Un budget à redessiner
Mais la Commission sait que même en prenant de l’embonpoint – ce qui suppose de rallier les "Frugaux" –, le budget tel qu’il est actuellement conçu ne suffira pas. Elle l’avoue, la "complexité", la "rigidité", la "fragmentation" de ce dernier – "toujours plus de 50 programmes de dépenses en son sein et plusieurs en dehors", "plus de 30 outils d’assistance techniques" – constituent "un lourd fardeau administratif" pour les autorités de gestion et les porteurs de projet. Avec pour conséquence – un comble – une sous-consommation des fonds. "Moins de 7% de l'allocation 2021-27 ont été versées, dont plus de la moitié sont des préfinancements", est-il ainsi pointé. Sans compter encore que ce budget embrasserait trop large, la Commission observant au passage que l’actuel CFP est celui qui historiquement "comporte le plus grand nombre de rubriques". Bruxelles plaide donc pour le simplifier et le rendre "plus performant", notamment en le recentrant "sur les défis communs où les dépenses au niveau européen apportent la plus grande valeur ajoutée". Entendre la compétitivité européenne et le marché unique, la défense, l’immigration, la souveraineté alimentaire, la protection de la nature, la lutte contre le changement climatique, l’élargissement… "Mieux aligner les financements avec les priorités de l’UE", "renforcer les synergies entre les politiques et l’action financière" est un mantra que répète à l’envi le document.
Fonds contre réformes
Concrètement, et comme attendu, dans la droite ligne des plans nationaux de relance et de résilience, les fonds seraient ainsi adossés pour chaque État membre à un plan spécifique de réformes et d’investissements clés.

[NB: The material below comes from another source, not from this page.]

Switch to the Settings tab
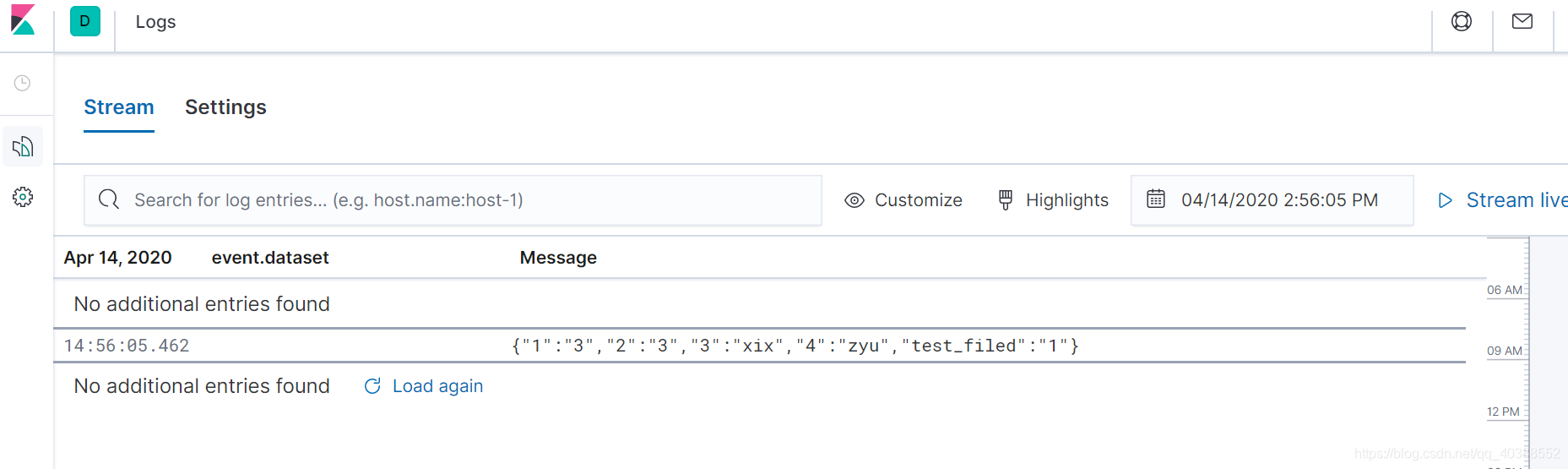 point(225,107)
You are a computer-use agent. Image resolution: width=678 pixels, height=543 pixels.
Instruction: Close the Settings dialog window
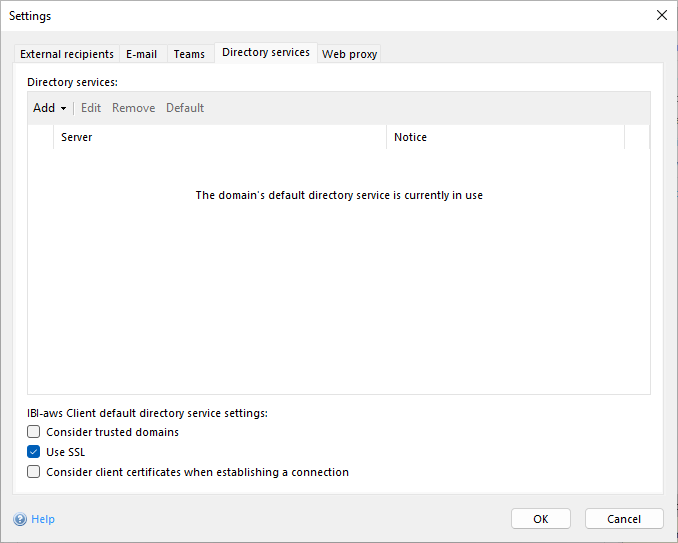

Avec un risque de recentralisation de la gouvernance certain, même si la Commission indique "qu’une politique de cohésion et de croissance renforcée, avec les régions en son centre, devra être conçue et mise en œuvre en partenariat avec les autorités nationales, régionales et locales". Aux côtés de ces enveloppes nationales, prendrait notamment place un "fonds pour la compétitivité européenne" pour soutenir "les secteurs stratégiques et des technologies essentielles à la compétitivité de l'UE, y compris la recherche et l'innovation, ainsi que des projets importants d'intérêt européen commun". Une petite révolution, qui promet bien des "nervous breakdowns".
Consultation de 12 semaines, avant présentation en juillet
Peut-être pour forcer sa chance, la Commission prévoit de présenter les contours de ce prochain budget pluriannuel dès juillet prochain. Un paquet qui devrait déjà être bien ficelé, la Commission espérant un accord rapide sur ce CFP nouvelle formule "bien avant son lancement en janvier 2028". Chat échaudé craint l’eau froide. Rappelons que pour l’actuel CFP 2021-2027, l’accord en trilogue n’avait été obtenu que le 10 novembre 2020 (voir notre article du 12 novembre 2020) et que le CFP n’avait été définitivement adopté par le Parlement européen que le 16 décembre 2020 (voir notre article du 18 décembre 2020).
D’ici là, citoyens, collectivités, entreprises… sont invités à participer à la consultation publique ouverte jusqu’au 6 mai prochain. La Commission prévoit encore d’échanger avec un "panel de 150 citoyens" entre mars et mai et de conduire un "tour d’Europe" courant 2025 afin de consulter "les autorités des États membres, les parties prenantes régionales et les bénéficiaires du budget de l’UE". Un tour qui risque fort de comporter plus d’étapes de montagne que de plaine.